Garrett Eastham - Edgecase / Data Exhaust
Garrett will give an overview of types of knowledge-bases (ontologies, graph structure, etc.). He will then go over examples of how knowledge-bases can / are being applied to improve common intelligent systems (specifically search and personalization engines). Next, he will discuss state-of-the-art approaches to information extraction and the challenges / opportunities in leveraging these when attempting to train a knowledge base from large text corpora. Finally, Garrett will walk through example music-knowledge base extracted from music reviews and user-submitted tags (focus on methods used and challenges overcome)
Intended Audience: Applied machine learning engineers / scientists - ideally those who are working on improving the results of existing production search and/or recommendation pipelines
Technical Skills / Concepts: Familiarity with general NLP practices / techniques (specifically modern information extraction approaches), Apache Spark, Understanding of core search / personalization principles

Words as Vectors - Introduction to Word Embedding

Erik Skiles - SparkCognition

Word Embeddings have made a significant impact in NLP over the last few years. The goal of this workshop is to provide attendees with the understanding and the tools needed to create word embeddings and use them in various downstream NLP tasks such as classification. We will begin by examining the core concept of representing words as vectors. We will then do a deeper dive into what information word embeddings are learning. This will be followed by a survey of methods for creating word embeddings and some tips on selecting an algorithm or pre-built word embeddings. (note that I don’t want to get bogged down into the details of any one implementation for learning word embeddings) Finally we will explore a few NLP tasks that can benefit from word embeddings.

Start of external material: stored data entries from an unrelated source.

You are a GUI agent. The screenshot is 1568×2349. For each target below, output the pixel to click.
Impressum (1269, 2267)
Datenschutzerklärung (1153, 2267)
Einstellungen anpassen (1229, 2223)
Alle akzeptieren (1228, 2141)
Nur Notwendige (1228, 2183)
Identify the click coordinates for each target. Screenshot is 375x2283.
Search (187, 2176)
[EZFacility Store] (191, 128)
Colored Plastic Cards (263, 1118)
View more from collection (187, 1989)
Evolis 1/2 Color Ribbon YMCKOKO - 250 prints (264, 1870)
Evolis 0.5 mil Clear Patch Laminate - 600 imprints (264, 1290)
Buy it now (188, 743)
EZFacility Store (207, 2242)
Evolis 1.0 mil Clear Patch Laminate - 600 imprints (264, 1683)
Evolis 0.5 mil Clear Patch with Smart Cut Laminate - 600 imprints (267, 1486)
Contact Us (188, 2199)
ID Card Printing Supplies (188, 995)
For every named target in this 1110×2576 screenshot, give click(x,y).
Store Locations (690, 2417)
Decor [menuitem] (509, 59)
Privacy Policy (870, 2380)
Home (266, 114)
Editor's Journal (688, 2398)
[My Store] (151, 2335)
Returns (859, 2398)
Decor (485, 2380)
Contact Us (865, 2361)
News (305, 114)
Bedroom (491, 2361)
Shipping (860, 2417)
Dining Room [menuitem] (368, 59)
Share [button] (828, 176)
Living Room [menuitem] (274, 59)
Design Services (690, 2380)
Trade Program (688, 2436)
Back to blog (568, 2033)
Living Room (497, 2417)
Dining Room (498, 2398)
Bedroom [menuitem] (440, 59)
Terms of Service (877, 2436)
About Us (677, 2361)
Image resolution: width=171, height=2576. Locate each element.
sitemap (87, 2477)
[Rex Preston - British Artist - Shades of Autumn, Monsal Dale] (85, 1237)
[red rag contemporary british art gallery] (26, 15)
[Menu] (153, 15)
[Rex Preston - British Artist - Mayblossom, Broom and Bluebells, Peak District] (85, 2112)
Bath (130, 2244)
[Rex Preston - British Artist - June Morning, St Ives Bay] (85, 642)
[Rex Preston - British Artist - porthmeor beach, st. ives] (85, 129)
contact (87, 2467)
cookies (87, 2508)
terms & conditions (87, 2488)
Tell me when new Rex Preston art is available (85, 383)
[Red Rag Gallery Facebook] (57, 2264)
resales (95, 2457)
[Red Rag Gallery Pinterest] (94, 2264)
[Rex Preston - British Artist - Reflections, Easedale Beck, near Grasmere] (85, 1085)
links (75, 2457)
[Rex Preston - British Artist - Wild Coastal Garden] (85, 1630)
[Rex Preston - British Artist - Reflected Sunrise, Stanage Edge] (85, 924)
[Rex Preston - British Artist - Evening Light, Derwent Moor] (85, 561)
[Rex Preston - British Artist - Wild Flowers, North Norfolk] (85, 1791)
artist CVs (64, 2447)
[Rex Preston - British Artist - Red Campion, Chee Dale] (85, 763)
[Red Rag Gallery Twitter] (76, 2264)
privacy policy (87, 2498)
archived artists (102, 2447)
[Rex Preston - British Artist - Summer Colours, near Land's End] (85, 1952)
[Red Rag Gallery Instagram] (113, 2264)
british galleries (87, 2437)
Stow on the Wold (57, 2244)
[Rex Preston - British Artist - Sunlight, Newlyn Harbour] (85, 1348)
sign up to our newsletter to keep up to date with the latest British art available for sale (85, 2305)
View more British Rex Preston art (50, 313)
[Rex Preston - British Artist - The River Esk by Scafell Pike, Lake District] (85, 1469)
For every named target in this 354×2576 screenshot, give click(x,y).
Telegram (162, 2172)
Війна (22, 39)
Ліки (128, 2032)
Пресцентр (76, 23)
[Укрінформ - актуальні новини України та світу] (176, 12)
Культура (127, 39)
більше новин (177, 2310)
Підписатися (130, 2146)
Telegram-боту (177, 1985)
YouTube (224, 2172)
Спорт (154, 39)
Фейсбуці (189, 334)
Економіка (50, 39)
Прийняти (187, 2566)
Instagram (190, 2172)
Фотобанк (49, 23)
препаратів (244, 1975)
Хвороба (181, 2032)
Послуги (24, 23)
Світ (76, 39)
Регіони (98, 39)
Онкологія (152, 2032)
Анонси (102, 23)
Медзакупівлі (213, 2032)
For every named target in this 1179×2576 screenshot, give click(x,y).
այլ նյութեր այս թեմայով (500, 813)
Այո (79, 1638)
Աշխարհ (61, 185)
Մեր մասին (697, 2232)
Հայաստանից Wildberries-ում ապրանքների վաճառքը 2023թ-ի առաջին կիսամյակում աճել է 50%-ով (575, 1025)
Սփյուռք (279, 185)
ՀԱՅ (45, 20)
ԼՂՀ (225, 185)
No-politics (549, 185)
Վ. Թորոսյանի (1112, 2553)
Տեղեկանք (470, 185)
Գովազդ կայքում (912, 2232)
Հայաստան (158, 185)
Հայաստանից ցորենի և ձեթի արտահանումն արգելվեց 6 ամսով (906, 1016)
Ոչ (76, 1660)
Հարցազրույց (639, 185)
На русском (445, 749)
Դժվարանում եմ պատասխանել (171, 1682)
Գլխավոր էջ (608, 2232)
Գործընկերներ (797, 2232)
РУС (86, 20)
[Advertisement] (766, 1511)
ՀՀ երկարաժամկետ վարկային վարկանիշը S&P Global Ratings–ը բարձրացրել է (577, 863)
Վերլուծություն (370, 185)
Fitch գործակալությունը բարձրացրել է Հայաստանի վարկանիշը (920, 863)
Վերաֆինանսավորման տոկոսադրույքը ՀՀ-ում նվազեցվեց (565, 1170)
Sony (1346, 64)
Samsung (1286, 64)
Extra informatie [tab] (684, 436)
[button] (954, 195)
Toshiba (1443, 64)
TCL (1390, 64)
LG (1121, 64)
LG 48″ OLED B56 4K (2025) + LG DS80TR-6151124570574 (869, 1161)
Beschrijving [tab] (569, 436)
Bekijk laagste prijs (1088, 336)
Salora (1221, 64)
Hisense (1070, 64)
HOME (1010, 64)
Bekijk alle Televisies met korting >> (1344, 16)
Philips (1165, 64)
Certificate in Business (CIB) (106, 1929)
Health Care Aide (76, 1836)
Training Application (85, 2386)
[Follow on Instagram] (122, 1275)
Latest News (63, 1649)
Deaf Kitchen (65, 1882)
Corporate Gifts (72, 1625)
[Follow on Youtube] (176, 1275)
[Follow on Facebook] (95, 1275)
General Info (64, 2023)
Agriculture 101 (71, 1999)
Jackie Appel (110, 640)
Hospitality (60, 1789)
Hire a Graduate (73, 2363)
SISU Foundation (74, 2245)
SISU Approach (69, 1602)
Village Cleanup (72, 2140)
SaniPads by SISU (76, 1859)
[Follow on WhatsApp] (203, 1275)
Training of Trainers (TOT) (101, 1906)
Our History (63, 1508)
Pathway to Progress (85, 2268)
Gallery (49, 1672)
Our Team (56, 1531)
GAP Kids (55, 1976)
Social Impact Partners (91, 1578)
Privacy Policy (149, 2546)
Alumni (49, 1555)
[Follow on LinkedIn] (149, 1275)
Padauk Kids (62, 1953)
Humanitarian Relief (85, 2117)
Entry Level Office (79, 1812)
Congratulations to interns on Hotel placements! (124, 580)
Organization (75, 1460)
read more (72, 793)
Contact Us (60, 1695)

Artificial Intelligence as a Tool (What makes or breaks natural language processing products)

Tad Turpen - NarrativeDX

Since the advent of artificial intelligence, inventors and scientists alike have been trying to monetize their efforts. Some have succeeded and some have failed. In this talk I will outline what makes or breaks natural language processing products as an example of artificial intelligence, namely: whether or not the products are treated as a tool to get work done. In this talk I will go through several historical examples of natural language processing companies that fell into the trap of becoming one-off consultancies, and how to engineer a single product that generates recurring revenue. It is also important to consider artificial intelligence as a tool to get work done, consider what would have happened if the car remained a toy for the rich. I will conclude that artificial intelligence can broadly fill the role of providing consulting services, but there is also a place for a dedicated product that generates recurring revenue if engineered correctly.